You could examine column attributes to determine whether the name of the column or the size and data type resembles a credit card number (for example, if the column is a 16-digit number or the name resembles "CC"). This remains the most common analysis technique.

# Content-Based Discovery

Discovery tools can be used to locate and identify specific kinds of data by delving into the content of datasets. This technique can be as basic as term searches or can use sophisticated pattern-matching technology. Can often take longer than the other two methods of discovery.

In the credit card example, a common method is to perform a Luhn check on the number. This is a numeric checksum used by credit card companies to verify if a number is valid (resembles a credit card number).

This is a growing trend also used successfully in DLP and web content analysis products.

Content analysis utilizes pattern matching, hashing, statistics, lexical, or other forms of probability analysis. DLP uses content analysis.

Content-based discovery uses characteristics such as:

Keywords
Pattern matching
Frequency

# Data Analytics

# Data Mining

# Real-Time Analytics/Real-User Monitoring

Allows for reactive and predictive operations based on customers' current and past shopping behavior.

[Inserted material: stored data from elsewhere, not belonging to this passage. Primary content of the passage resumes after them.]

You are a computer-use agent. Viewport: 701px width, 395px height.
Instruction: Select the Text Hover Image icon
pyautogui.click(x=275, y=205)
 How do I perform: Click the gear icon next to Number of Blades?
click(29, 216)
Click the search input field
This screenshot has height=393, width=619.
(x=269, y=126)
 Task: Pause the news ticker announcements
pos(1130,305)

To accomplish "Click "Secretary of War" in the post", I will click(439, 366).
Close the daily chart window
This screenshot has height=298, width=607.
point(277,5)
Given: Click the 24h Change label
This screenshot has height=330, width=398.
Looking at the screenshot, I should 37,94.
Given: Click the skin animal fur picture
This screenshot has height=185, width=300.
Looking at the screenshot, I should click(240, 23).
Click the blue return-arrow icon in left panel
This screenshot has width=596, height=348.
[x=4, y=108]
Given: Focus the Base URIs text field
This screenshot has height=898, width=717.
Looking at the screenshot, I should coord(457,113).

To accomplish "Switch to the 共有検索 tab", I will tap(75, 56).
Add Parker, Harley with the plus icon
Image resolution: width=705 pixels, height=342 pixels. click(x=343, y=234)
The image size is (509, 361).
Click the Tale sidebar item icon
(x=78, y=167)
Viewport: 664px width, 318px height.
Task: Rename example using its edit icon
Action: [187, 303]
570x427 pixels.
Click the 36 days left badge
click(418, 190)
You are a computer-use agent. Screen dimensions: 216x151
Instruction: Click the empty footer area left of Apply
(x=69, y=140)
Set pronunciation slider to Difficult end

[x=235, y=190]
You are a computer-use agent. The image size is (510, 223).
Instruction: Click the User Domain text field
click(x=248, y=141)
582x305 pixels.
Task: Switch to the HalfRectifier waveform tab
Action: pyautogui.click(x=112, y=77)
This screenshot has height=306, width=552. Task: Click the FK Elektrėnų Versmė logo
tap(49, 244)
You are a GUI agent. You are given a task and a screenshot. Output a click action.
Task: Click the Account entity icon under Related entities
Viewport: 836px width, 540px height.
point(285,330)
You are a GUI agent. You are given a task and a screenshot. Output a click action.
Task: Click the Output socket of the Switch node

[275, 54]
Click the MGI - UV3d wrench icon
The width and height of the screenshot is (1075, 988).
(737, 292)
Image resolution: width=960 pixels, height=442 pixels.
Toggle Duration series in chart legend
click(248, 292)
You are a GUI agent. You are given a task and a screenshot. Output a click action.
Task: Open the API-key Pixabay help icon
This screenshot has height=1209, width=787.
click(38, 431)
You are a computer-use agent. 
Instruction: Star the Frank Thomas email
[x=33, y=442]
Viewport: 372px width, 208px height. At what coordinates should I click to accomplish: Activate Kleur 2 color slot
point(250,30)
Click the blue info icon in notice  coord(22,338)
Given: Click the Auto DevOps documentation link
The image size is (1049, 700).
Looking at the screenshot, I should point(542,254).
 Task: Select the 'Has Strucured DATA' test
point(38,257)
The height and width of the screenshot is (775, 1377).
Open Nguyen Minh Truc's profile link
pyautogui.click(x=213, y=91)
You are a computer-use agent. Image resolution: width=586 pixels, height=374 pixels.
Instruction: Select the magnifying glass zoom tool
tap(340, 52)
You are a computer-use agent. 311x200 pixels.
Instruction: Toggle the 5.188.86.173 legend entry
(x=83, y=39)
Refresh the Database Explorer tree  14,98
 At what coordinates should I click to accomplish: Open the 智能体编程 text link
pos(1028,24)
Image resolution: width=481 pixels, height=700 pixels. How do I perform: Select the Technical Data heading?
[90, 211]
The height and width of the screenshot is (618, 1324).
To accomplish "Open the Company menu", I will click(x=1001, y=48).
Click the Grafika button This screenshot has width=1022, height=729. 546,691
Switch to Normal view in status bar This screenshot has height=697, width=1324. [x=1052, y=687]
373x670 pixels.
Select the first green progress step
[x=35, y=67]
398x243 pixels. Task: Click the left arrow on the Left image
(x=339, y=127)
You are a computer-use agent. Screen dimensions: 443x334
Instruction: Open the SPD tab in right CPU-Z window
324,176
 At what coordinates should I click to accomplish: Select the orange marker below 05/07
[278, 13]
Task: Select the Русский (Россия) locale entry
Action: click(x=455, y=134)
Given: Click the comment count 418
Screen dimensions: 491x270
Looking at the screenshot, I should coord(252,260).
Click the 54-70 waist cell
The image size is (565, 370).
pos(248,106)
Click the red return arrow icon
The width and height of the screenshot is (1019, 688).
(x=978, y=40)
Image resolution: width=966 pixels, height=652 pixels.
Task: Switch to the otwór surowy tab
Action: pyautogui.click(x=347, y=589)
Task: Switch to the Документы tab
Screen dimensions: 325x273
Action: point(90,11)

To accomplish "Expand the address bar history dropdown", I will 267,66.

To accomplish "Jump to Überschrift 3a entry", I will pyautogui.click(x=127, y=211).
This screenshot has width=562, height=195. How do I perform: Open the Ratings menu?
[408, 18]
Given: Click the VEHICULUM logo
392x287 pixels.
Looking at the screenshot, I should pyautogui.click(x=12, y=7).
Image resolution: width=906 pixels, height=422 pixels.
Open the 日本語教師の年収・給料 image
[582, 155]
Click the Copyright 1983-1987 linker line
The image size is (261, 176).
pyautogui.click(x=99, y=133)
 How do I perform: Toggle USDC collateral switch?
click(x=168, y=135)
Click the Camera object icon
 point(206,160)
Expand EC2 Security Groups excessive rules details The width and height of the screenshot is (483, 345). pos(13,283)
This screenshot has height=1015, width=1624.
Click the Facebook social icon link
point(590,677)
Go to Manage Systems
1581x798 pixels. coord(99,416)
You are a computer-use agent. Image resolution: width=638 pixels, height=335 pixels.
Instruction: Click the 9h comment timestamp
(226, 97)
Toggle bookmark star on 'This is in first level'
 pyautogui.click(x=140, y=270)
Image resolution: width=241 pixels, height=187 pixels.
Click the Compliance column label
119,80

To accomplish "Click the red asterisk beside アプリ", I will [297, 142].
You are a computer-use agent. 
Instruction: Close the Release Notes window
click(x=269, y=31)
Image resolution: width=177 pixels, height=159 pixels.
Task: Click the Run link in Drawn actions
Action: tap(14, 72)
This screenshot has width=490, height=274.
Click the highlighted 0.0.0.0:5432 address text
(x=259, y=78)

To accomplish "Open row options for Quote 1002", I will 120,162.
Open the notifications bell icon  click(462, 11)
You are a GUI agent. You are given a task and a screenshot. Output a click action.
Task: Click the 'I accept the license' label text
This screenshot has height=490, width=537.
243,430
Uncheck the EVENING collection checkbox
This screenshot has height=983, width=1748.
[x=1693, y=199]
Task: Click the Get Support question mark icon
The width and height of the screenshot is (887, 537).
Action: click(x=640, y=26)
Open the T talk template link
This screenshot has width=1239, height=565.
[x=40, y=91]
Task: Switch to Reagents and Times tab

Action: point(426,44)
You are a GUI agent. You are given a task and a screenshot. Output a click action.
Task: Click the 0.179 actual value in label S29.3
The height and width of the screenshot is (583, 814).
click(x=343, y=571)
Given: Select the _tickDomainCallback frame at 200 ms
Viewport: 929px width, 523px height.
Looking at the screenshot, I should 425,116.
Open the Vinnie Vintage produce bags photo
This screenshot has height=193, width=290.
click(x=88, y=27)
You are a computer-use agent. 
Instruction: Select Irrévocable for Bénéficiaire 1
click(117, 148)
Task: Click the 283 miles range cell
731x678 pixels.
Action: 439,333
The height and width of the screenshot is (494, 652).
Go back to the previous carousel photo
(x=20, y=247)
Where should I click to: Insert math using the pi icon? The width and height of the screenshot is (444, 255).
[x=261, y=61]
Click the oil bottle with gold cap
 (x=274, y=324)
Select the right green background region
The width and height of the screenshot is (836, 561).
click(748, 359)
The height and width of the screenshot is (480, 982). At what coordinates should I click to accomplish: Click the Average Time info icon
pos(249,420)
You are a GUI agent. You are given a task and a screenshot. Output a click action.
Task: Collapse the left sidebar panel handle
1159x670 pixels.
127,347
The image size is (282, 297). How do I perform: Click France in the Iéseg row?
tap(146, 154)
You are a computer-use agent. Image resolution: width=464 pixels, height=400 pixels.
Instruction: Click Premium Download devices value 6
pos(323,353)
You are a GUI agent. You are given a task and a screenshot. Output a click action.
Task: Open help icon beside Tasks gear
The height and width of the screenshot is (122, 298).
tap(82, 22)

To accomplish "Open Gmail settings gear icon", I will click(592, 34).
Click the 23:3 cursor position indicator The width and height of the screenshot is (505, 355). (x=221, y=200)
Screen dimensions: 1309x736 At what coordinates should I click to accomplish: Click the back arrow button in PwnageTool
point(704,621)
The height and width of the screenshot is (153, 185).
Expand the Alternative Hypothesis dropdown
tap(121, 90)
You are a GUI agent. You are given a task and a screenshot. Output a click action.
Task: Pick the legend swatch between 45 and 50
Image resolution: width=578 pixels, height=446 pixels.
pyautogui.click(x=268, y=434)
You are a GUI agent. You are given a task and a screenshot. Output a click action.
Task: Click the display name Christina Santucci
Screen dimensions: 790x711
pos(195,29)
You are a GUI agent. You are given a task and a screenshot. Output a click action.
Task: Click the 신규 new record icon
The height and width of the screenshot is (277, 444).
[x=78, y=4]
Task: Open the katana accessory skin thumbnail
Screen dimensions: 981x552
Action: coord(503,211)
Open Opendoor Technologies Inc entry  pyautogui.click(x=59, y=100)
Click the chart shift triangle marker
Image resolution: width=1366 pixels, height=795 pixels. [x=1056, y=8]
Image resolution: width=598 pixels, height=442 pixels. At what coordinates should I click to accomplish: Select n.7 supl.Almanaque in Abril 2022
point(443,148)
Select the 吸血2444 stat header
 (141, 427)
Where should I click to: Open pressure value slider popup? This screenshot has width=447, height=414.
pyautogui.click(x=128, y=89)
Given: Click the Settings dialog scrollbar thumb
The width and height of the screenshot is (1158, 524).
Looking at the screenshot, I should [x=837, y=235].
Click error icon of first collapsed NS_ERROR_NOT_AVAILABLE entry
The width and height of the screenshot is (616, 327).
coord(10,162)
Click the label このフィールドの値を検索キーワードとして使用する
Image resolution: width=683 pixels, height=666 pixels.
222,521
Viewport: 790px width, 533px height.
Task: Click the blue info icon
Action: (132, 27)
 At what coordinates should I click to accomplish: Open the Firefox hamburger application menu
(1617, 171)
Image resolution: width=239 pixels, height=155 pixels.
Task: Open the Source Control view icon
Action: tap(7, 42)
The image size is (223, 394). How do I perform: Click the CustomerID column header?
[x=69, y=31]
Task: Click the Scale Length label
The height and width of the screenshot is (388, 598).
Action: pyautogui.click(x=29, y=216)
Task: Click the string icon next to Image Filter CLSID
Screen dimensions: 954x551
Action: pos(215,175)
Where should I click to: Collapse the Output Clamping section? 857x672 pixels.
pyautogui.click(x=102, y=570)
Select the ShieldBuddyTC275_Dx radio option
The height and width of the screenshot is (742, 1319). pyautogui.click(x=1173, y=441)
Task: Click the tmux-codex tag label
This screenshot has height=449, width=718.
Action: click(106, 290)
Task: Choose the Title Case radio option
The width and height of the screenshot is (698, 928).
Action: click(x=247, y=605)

Most closely measures actual activity.
Harvests information from actual user activity, making it the most realistic depiction of user behavior.
Can sometimes reveal personal information.
Allows for reactive and predictive operations (such as recommending other, related products) based on customers' current and past shopping behavior.

# Agile Business Intelligence

A data discovery approach that offers insight to trends of trends, using both historical and predictive approaches.

The Agile approach to data analysis offers greater insight and capabilities than previous generations of analytical technologies.

# Synthetic Performance Monitoring

Synthetic agents can simulate user activity in a much faster manner than real-user monitoring and perform these actions without rest. Synthetic performance monitoring approximates user activity and thus, is not as accurate as RUM.